We have seen the launch of Apple Pay and Barclays bPay in the UK, and contactless payment schemes are undoubtedly going to continue to be a big focus, with non-financial service brands such as Apple, Samsung and Google investing in their own touch-to-pay services.

According to MarketsandMarkets, the global market will be worth $9.88billion by 2018. But with a growing number of trusted household tech names getting in on the act, how can financial institutions continue to successfully compete and continue to innovate for their own growth and competitive advantage?

Unlike these new disruptive entrants to finance, traditional banks and payment providers are held back by the friction between the legacy systems which underpin their core foundations and the introduction of innovative technologies. But continued consumer demand for speed and convenience means they must keep driving forwards, despite the fact that the development of truly disruptive payment innovation is often held back.

Often banks are choosing to adapt – sometimes successfully, collaborating directly with PayPal and Apple Pay – sometimes, indulgently – the tie in between Lyle and Scott and bPay (do we really need contactless cuffs?!). But the commonality between all of these adaptions is their reliance on external technology, which has already hit the mainstream marketplace. For banks and traditional payment providers to own the future of payments and drive genuine innovation, they need to invest directly, collaborate and think more strategically.

Visa Europe has recently taken steps towards this with a new partnership with art and design school Central Saint Martins to develop the future of wearable payments. But the popularity of such expensive, high-end wearable payment items will be limited, much like the Apple Watch.

Resources should be spread among futuristic, radical innovations and the rest of the innovation spectrum – from incremental changes to core bread-and-butter services, which can be made with low risk, low cost and in-line with legacy systems, to differentiated innovation around medium-risk, customer-focused developments around things like mobile payments. Differentiated innovations are often what drive continuous customer-focused competitive advantage. By developing a strategy across the entire spectrum, innovation can become more agile, sustainable and effective.
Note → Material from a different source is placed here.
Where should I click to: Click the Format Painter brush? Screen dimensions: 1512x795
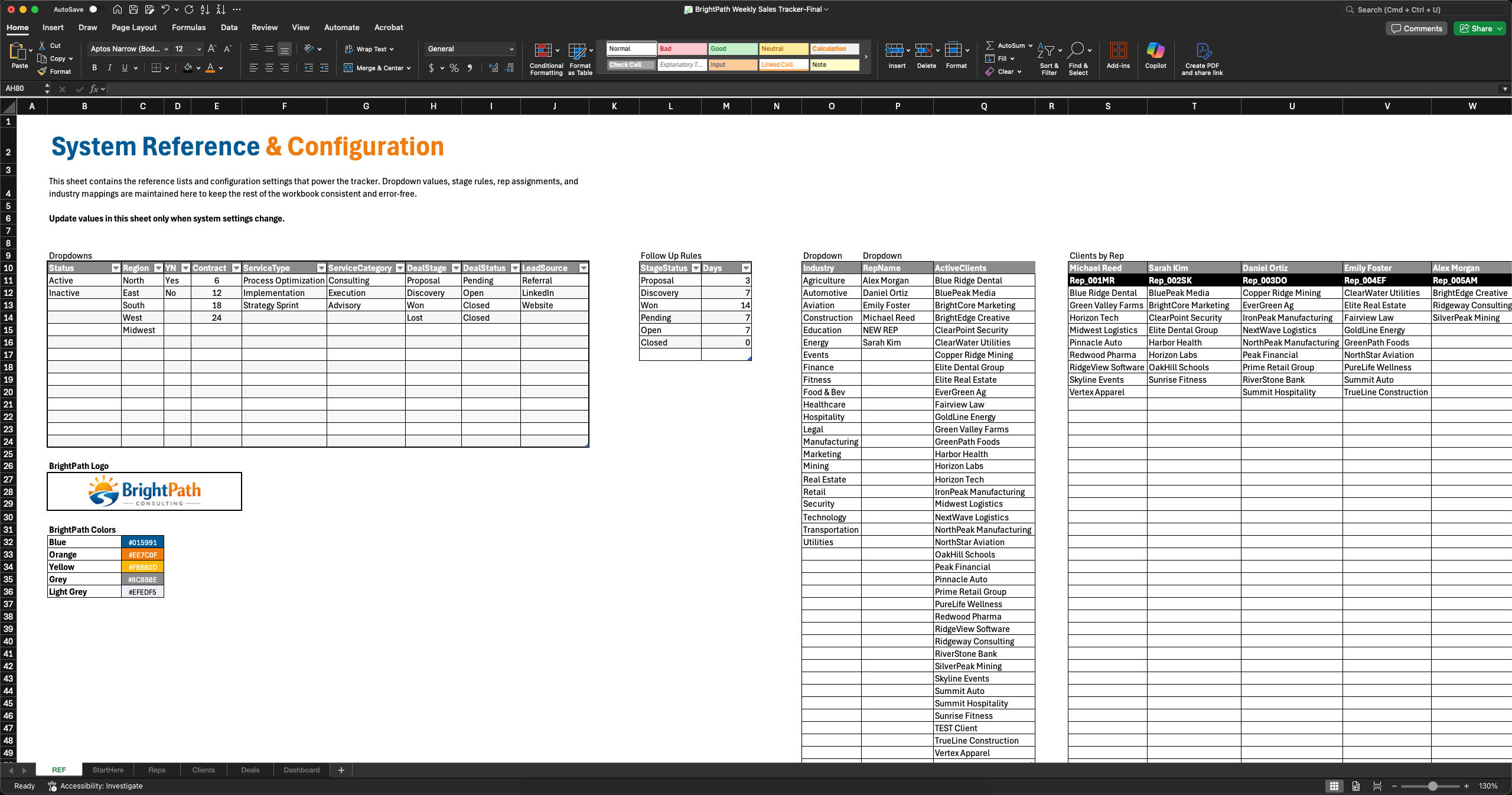click(x=42, y=71)
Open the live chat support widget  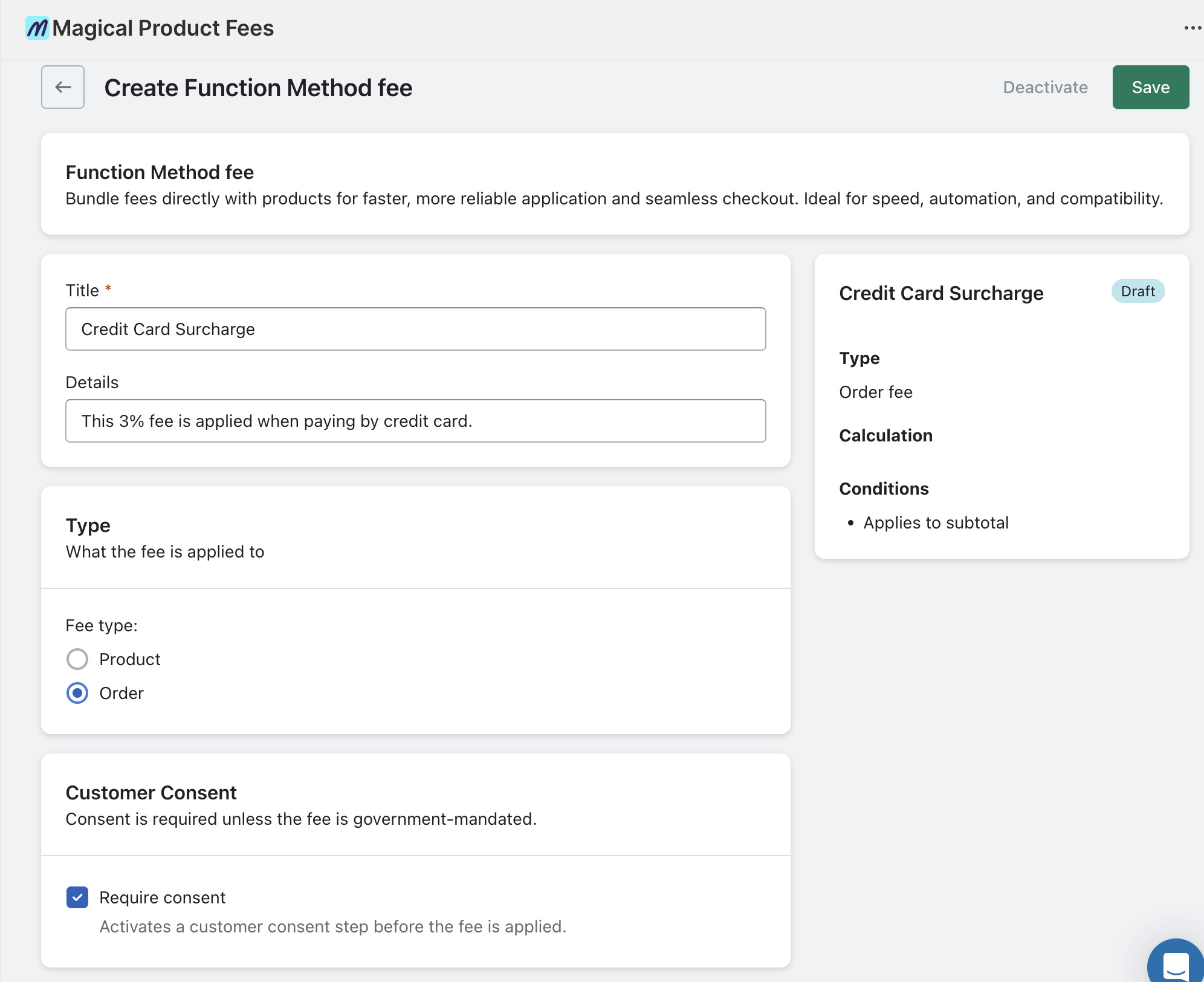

By embracing the innovation spectrum, innovation is no longer placed at the niche group in an organisation, tucked away in R&D or even with external consultants. Instead, involving the wider business and putting it at the centre of everyday working life, innovations can be uncovered, developed and implemented significantly faster.

There are thousands of experts at your disposal: your staff. Engaging in meaningful discussion around innovation should be step one. Aviva has been successfully doing this for a number of years to develop game-changing new services which serve genuine customer needs. After all, who else is best placed to tell you what your customers and the wider consumer wants than the very people who deal with them on a daily basis?